**READING TEXT**
%%

He is not in my life anymore. No no (in case you thinking something bad), he is very much alive, laughing aloud at some location, moved on with some ‘chappan choori’. He was my bestie.
I remember giving his shoulder to me to sleep. I met him in our company bus , I was completely exhausted, saw a seat near him and slept in no time. When I woke up, I found myself sleeping on his shoulder and saliva coming out of my mouth. Grrrr that was my first embarrassing moment with him and then there were no stopping of embarrassing myself in front of him. We were friends in moments. Just because I was me in front of him. I had nothing to hide from him. He knew all my deepest secret which I have never confided in somebody. It was so easy to confide in him. He was amazing,best part about him was he was so easy and simple. He used to make friends in seconds. I have spent a considerable time in feeling jealous of his friends. But still I have had my special moments, I was in his priority list.
One day I was in tremendous pain and had lot of work in office.I called him and he knew by listening to my voice that I am in pain. He said ‘Comeback home,no matter what’. I came back, I didnt have the courage to say no to him.He was authoritative and I was in his control.
I remember I was crying because my father scolded me for no fault of mine. I also felt as if my father don’t love me. I told him everything,he listened to me patiently,hugged me tight,wiped my tears and said ‘ Parents have all the right to scold us. They may not be always right,but they have the right to suggest you what is right and wrong. Don’t take their words literally but understand their good intentions to keep you safe from the bad.’ I felt light and I love him for his maturity.

%%

**WORK TO COMPLETE**
1. Output the part of the passage about a former best friend that opens with the words containing "He is not in" and closes with "was my bestie.".
2. Pick up the passage about a former best friend where it stops, and continue it.
The rows that come next have no connection to the passage about a former best friend.

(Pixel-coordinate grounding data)
%%

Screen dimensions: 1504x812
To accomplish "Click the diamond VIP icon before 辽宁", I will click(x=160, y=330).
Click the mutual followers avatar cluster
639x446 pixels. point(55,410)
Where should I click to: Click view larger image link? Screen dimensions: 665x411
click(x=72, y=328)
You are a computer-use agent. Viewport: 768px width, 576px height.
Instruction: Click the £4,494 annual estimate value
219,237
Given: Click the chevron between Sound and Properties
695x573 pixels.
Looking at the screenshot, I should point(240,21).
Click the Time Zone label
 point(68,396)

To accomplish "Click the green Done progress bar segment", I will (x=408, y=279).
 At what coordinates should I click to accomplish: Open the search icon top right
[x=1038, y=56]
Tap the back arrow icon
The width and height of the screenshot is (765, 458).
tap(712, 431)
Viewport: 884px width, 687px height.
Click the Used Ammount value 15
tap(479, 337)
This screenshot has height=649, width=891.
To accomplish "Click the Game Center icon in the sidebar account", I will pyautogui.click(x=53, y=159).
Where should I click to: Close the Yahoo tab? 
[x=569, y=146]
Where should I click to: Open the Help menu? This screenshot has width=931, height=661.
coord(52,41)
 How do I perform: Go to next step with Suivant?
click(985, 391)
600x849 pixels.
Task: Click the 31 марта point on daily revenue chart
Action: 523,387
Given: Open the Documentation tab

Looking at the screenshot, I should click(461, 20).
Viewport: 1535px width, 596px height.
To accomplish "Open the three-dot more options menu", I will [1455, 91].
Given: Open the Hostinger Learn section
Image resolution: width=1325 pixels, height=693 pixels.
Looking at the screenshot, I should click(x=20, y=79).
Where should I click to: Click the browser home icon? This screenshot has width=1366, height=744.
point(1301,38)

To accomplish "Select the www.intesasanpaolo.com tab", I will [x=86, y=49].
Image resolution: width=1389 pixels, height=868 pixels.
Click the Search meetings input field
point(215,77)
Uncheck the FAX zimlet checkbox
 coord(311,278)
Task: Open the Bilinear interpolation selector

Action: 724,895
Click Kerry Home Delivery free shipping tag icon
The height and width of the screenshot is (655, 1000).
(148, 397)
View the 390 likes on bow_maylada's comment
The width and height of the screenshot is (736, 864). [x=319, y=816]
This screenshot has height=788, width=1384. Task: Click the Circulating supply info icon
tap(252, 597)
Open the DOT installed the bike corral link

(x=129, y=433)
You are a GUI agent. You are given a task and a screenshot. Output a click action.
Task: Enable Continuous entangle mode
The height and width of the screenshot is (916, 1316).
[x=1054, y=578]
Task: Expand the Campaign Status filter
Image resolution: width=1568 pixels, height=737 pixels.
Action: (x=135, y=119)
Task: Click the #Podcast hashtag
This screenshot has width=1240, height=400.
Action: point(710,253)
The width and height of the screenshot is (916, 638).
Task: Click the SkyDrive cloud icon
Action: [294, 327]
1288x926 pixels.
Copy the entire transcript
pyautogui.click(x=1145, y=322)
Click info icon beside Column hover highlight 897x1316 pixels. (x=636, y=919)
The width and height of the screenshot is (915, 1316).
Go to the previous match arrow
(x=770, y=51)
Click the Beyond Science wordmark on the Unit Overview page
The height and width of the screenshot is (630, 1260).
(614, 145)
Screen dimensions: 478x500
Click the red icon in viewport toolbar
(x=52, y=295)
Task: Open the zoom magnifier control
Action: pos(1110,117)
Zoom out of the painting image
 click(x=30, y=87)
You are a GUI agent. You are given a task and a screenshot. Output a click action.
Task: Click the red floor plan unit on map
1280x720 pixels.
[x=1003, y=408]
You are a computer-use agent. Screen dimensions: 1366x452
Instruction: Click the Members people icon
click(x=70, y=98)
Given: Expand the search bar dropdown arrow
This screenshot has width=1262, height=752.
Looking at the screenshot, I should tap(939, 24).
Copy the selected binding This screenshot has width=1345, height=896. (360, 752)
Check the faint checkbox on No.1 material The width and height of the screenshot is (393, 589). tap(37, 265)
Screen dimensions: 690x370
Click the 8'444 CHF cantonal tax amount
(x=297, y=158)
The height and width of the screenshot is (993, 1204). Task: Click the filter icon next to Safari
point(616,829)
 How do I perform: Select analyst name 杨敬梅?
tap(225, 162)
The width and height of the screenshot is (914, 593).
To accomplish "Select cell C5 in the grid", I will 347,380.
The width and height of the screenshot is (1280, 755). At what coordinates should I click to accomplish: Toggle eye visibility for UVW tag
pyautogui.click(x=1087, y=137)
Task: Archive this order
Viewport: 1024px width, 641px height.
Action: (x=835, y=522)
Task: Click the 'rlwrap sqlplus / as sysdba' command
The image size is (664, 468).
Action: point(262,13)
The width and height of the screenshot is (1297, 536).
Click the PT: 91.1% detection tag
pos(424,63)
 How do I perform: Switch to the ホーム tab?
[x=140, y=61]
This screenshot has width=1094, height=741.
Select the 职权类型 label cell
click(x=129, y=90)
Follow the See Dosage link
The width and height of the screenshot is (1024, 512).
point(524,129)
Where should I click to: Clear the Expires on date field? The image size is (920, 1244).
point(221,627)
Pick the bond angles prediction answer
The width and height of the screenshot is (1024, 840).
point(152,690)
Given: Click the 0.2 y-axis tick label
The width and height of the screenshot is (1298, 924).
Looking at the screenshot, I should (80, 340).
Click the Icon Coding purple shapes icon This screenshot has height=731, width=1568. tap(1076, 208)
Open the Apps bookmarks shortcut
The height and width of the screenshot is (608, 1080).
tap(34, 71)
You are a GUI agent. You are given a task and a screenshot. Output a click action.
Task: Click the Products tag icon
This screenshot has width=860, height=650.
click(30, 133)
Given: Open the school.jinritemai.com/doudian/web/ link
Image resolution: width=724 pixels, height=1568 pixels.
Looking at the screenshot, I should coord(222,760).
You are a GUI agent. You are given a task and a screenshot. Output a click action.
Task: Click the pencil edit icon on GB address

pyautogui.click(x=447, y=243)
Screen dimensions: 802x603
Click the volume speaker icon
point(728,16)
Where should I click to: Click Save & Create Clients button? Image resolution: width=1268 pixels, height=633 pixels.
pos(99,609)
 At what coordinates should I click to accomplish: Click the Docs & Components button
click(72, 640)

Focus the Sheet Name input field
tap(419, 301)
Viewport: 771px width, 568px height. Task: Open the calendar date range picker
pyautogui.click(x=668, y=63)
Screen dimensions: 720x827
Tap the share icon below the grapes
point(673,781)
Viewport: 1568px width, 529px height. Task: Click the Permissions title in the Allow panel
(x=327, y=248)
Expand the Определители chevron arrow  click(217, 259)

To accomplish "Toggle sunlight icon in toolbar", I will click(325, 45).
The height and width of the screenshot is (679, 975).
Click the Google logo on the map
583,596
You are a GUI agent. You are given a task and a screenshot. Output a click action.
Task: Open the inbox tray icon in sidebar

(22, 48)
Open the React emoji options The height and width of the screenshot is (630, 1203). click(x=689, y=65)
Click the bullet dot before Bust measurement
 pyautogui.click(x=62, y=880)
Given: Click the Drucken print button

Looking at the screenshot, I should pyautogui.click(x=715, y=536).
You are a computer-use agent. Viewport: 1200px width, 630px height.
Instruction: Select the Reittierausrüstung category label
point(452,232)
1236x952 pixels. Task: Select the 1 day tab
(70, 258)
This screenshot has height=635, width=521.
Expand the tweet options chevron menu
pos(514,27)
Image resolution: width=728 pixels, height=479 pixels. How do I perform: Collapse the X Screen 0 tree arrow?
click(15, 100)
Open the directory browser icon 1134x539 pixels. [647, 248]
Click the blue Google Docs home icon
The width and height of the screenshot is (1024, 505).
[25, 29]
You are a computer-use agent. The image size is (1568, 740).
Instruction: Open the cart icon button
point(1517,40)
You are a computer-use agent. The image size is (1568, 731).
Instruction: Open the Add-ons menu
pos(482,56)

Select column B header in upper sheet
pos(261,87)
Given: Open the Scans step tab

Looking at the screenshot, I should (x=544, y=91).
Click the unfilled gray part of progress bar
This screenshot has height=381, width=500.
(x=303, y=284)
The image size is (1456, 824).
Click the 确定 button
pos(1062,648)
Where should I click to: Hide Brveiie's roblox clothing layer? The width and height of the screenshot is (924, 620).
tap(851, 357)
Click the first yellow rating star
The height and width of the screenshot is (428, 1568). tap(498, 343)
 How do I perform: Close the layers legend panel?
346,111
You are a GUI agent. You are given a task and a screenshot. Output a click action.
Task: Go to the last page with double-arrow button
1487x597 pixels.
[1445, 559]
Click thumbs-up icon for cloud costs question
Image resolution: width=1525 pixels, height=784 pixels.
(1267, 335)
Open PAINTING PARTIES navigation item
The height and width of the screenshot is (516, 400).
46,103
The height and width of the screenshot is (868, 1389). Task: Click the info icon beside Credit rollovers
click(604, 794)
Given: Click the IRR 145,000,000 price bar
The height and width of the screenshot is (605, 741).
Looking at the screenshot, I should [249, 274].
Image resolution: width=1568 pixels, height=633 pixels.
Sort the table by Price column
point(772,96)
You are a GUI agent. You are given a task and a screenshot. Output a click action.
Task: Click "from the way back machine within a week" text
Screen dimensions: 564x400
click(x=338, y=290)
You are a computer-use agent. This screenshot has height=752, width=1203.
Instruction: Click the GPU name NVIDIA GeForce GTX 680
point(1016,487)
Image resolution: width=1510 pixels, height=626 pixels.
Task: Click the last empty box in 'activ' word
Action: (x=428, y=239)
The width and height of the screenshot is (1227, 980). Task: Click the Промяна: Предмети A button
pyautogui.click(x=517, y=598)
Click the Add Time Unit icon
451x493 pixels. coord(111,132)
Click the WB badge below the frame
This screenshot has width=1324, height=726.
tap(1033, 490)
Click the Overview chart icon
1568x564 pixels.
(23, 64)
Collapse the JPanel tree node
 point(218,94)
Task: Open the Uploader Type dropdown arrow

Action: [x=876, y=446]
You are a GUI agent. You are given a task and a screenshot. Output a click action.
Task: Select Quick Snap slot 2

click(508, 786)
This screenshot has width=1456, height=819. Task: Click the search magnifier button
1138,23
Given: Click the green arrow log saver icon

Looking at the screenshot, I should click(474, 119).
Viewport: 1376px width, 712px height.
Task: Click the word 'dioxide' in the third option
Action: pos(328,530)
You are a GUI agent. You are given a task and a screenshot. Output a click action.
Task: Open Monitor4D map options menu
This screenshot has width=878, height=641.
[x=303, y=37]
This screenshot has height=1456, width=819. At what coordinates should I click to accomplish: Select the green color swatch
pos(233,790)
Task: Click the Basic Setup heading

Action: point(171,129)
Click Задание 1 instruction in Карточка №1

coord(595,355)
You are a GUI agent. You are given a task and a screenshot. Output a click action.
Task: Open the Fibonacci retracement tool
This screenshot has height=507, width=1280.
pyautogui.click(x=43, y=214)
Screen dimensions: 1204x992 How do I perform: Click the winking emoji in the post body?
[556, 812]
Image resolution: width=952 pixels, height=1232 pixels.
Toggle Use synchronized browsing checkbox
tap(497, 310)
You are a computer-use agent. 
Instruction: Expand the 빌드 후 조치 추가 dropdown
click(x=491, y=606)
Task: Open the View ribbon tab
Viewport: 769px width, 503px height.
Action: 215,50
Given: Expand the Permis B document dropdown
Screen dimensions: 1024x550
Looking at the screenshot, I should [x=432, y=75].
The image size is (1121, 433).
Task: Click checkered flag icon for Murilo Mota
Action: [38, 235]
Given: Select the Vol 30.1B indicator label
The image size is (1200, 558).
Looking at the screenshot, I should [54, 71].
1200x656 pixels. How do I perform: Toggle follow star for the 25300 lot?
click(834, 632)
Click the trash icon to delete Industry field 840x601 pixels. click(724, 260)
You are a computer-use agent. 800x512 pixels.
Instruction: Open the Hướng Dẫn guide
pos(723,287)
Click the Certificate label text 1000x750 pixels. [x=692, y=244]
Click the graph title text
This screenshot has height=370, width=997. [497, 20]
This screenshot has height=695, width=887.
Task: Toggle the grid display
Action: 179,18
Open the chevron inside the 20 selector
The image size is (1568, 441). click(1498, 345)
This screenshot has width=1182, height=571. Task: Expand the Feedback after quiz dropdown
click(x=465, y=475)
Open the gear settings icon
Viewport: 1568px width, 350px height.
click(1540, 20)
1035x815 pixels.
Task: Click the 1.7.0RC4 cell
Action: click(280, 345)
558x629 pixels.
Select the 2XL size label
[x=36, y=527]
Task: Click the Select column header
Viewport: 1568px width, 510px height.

%%

**ANSWERS FOR THE EXERCISE**
1.
He is not in my life anymore. No no (in case you thinking something bad), he is very much alive, laughing aloud at some location, moved on with some ‘chappan choori’. He was my bestie.

2.
Everybody cries while chopping onions, but I smile because of him.one day I was chopping onions and he couldn’t see me in tears. He started chopping onions himself. I love my bestie for his care.
He was truly my best friend, I have so many nights in my life spent on phone/ internet chatting with him about anything. Be it about my fights with my roomies or bitching about my manager . Whenever I needed him,He was like all ears to me. I love him for his patience.
I have always looked upon him for any kind of professional or personal advice. He never gave me any direct suggestion but always insisted me to think and do what I feel is good.But I have always knew that he will be there to support me.
He was my pillar of support when I was going through a bad phase. I have always felt fortunate to have him in my life,though for a very little time. He didn’t wipe my tears when I was week but slapped me for not being strong.
I am strong and living a good life because of my bestie.